5. check that no malicious content is left in the string
6. evaluate the string as if it was math and update the table with the calculated value.

Like this:


In [6]:
def evaluate_custom_expression(user_defined_function, new_column_name, table):
    """
    :param user_defined_function:
    :param new_column_name:
    :param table:
    :return:
    """

    table_headers = table[0]
    table[0] += [new_column_name]

    remainder = strip(user_defined_function, table_headers + permitted)
    if remainder:
        raise ValueError(f"Bad sign near '{strip(func, table_headers + permitted)}' in '{user_defined_function}'")

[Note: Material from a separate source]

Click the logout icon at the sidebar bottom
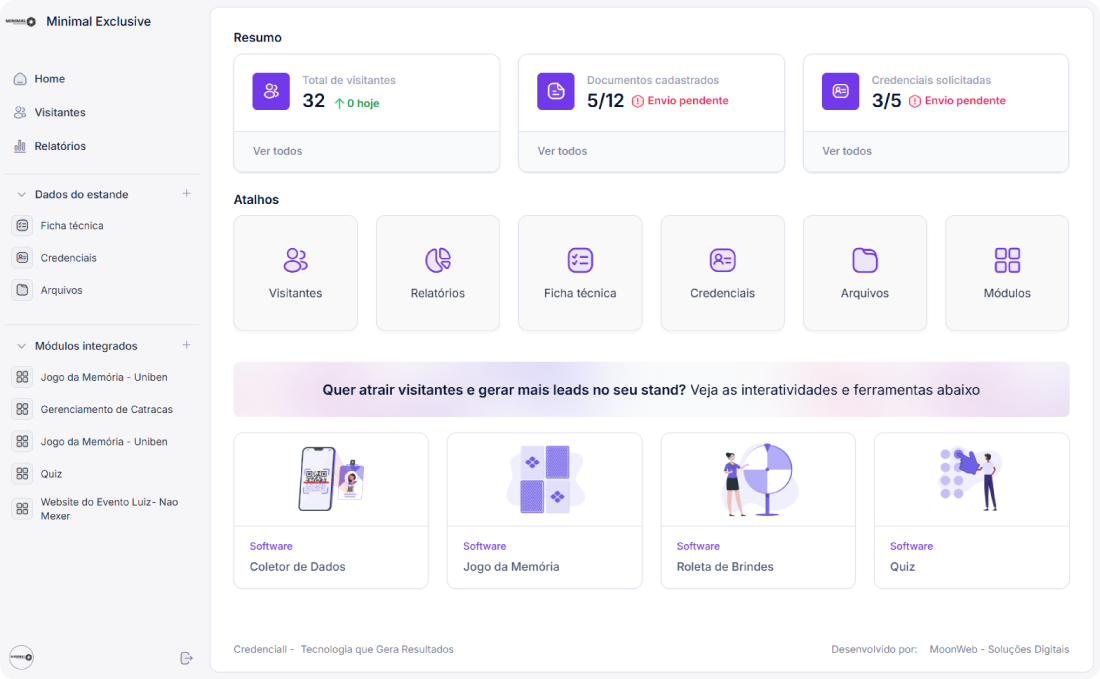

    for row_index in (i for i in table if i > 0):
        data = {k: str(v) for k, v in zip(table_headers, table[row_index])}
        new_func = strip(replace(func, data), ["'", '"'])  # replace column names with values and remove text marks.

        if strip(new_func, permitted):  # check that no malicious content is left in the string
            raise ValueError(f"Bad sign near '{strip(new_func, permitted)}' in '{func}'")

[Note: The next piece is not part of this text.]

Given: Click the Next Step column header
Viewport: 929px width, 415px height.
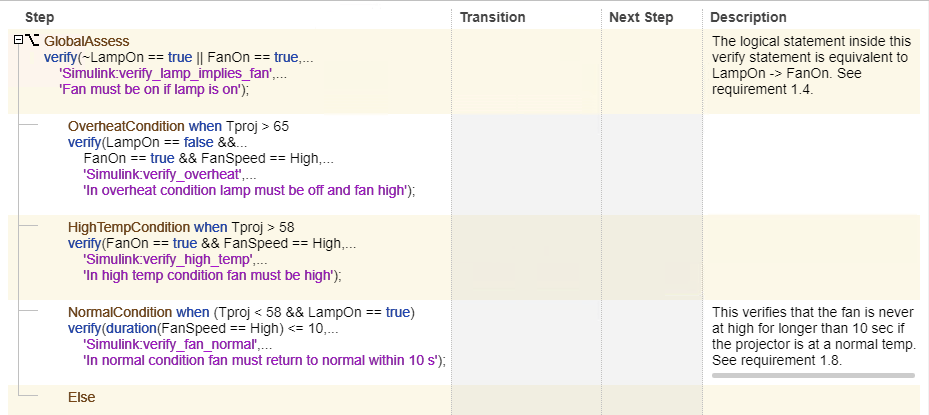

        table[row_index] += [eval(new_func)]  # evaluate the string as if it was math.


Example

In [7]:
evaluate_custom_expression(func, new_column_name, table)
for k, v in table.items():
    print(k, ":", v)

0 : ['A', 'B', 'C', 'D', 'E']
1 : [123, 2, 32, 321, 36.642276422764226]
2 : [133, 2.1, 33, 123, 36.05263157894737]
3 : [143, 31000.0, 34, 111, 31250.81118881119]
4 : [163, 3, 35, 222, 39.38650306748466]
5 : [143, 4, 36, 333, 42.35664335664335]
6 : [123, 4, 37, 444, 44.642276422764226]


## Part 2: The faster way.

However there is a better way.

The code above practically parses the function every time. What if we only parsed the content once?

Let's try:

In [8]:
import ast  # python interpreters abstract syntax tree.

def expression_interpreter(expression, columns):
    # using python's compiler.
    req_columns = ",".join(columns)
    # Fix expression, which will also throws syntax error if heading has space in line 420

    script = f"def f({req_columns}):\n    return {expression}"
    tree = ast.parse(script)
    code = compile(tree, filename="blah", mode="exec")
    namespace = {**globals(), **locals()}
    exec(code, namespace)
    f = namespace["f"]
    if not callable(f):
        raise ValueError(f"The expression could not be parsed: {expression}")
    return f

Now we have the ability to transfer an expression into an interpreted python function.

Let's try it out:

In [9]:
func = "(int(round((A*B)+(C*A) + 4, 0)) + max(D, B))/A"
udf = expression_interpreter(func, ['A','B','C','D'])
print(udf)


<function f at 0x7f28b43553a0>


In [10]:
from inspect import signature
print(signature(udf))

(A, B, C, D)


In [11]:
udf(123, 2, 32, 321)  # expected: 36.642276422764226

36.642276422764226

We can now rerun our function with the revised function:

In [12]:
def evaluate_custom_expression(new_column_name, table):
    """
    :param user_defined_function:
    :param new_column_name:
    :param table:
    :return:
    """
    table_headers = table[0]
    table[0] += [new_column_name]

    keys = str(signature(udf))

    for row_index in (i for i in table if i > 0):
        data = {k: v for k, v in zip(table_headers, table[row_index])if k in keys}
        table[row_index] += [udf(**data)]  # evaluate the string as if it was math.

In [13]:
evaluate_custom_expression('F', table)
for k, v in table.items():
    print(k, ":", v)

0 : ['A', 'B', 'C', 'D', 'E', 'F']
1 : [123, 2, 32, 321, 36.642276422764226, 36.642276422764226]
2 : [133, 2.1, 33, 123, 36.05263157894737, 36.05263157894737]
3 : [143, 31000.0, 34, 111, 31250.81118881119, 31250.81118881119]
4 : [163, 3, 35, 222, 39.38650306748466, 39.38650306748466]
5 : [143, 4, 36, 333, 42.35664335664335, 42.35664335664335]
6 : [123, 4, 37, 444, 44.642276422764226, 44.642276422764226]


As you see from the print above, the table now has the column `"F"` with the exact same value as before, but it doesn't parse every line.

**Note**: You still have to scrub the expression for illegal items as in part 1.